You may be surprised to hear that I actually consider myself “Ukrainian.” I was raised in a half-Ukrainian family, on my mother’s side. I spoke Ukrainian, celebrated Ukrainian holidays, went to Ukrainian school, and was immersed in a Ukrainian culture in Canada. My Ukrainian grandmother, Baba (or ‘Babs’, as we called her), was born in western Ukraine, and immigrated to Canada in the late 40s, never to return. Since then, none of her family, including neither her 3 daughters, nor any of her grandchildren have been to Ukraine. Until now.
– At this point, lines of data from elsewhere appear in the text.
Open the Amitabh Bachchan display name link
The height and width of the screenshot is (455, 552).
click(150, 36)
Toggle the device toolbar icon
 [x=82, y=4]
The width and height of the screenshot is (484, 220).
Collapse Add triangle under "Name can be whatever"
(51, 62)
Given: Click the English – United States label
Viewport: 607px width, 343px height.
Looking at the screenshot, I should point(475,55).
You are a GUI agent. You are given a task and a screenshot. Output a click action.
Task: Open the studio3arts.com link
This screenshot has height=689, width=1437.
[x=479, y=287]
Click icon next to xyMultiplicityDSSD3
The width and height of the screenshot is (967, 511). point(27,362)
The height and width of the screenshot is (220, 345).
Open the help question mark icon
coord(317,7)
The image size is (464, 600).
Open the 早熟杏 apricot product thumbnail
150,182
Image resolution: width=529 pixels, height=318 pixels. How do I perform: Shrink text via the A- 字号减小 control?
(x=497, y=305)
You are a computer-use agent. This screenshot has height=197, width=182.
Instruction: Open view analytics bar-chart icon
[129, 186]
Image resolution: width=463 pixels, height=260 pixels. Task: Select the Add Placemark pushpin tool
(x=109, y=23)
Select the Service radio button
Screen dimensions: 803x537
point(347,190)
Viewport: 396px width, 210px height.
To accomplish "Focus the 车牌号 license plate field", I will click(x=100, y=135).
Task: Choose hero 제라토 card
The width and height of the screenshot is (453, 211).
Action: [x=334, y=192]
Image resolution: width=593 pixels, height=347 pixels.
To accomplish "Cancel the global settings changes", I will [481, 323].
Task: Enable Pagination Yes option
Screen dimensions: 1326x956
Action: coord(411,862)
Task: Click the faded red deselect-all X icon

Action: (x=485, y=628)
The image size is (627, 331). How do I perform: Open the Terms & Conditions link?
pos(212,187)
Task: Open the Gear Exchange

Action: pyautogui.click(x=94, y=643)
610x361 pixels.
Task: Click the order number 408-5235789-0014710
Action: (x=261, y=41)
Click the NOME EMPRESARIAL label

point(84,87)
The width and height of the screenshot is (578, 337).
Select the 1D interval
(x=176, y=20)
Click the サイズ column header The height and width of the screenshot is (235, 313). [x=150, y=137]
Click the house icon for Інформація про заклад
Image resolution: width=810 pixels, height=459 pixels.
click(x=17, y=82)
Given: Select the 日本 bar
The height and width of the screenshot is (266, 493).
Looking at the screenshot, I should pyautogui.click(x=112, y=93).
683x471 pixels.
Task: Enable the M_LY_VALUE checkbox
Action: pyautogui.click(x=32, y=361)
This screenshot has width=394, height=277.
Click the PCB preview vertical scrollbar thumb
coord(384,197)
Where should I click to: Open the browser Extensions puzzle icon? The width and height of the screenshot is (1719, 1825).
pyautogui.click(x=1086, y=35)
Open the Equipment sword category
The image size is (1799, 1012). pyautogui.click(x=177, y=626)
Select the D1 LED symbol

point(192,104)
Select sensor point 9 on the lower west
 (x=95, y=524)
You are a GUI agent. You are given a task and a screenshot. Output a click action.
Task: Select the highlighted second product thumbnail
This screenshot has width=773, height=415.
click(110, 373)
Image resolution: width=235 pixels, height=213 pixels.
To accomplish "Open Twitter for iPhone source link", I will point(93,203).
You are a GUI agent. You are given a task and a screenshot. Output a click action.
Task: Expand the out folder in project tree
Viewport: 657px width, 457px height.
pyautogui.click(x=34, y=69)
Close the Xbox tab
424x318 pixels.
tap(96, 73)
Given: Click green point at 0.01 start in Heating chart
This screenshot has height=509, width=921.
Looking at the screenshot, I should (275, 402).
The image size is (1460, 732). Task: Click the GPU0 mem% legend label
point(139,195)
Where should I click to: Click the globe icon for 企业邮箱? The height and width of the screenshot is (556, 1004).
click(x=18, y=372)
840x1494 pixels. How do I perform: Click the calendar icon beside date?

What was once my first language, over the years I have lost a lot of my native Ukrainian language abilities, and have also always wondered if the traditions we celebrated were congruent with Ukraine’s modern day culture. I always knew I would someday go to Ukraine, where I hoped to pick back up the language, and get a sense of what it actually meant to be Ukrainian.
When my Baba passed away two years ago, this idea didn’t fade. Instead, it solidified the dream that I had to go and see for myself the place my Baba idealized growing up. After all, how could I even call my self ‘Ukrainian’ if I had never been to the actual country in my life?
Fast forward to landing in Lviv, which was a super overwhelmingly emotional moment for me. It was like everything “Ukrainian” I ever knew or did led up to this exact moment, and it was all about to be tested. As I nervously handed my passport over to Customs, the officer pronounced my Ukrainian name instead of the Anglicized version “Cassandra,”, and I was instantly put at ease. Finally, I was home.
It’s only been a few days, but both J and I already love this city. My Ukrainian is quickly improving to its former glory, and I’m starting to feel comfortable being fully immersed in the culture. I can’t help but think of how lucky I am to be here, and especially how proud my Baba would be. Ukraine was, and always will be, her reason for being, and the thing she loved most. I can only hope to carry on that sense of Ukrainian pride, and do Babs proud.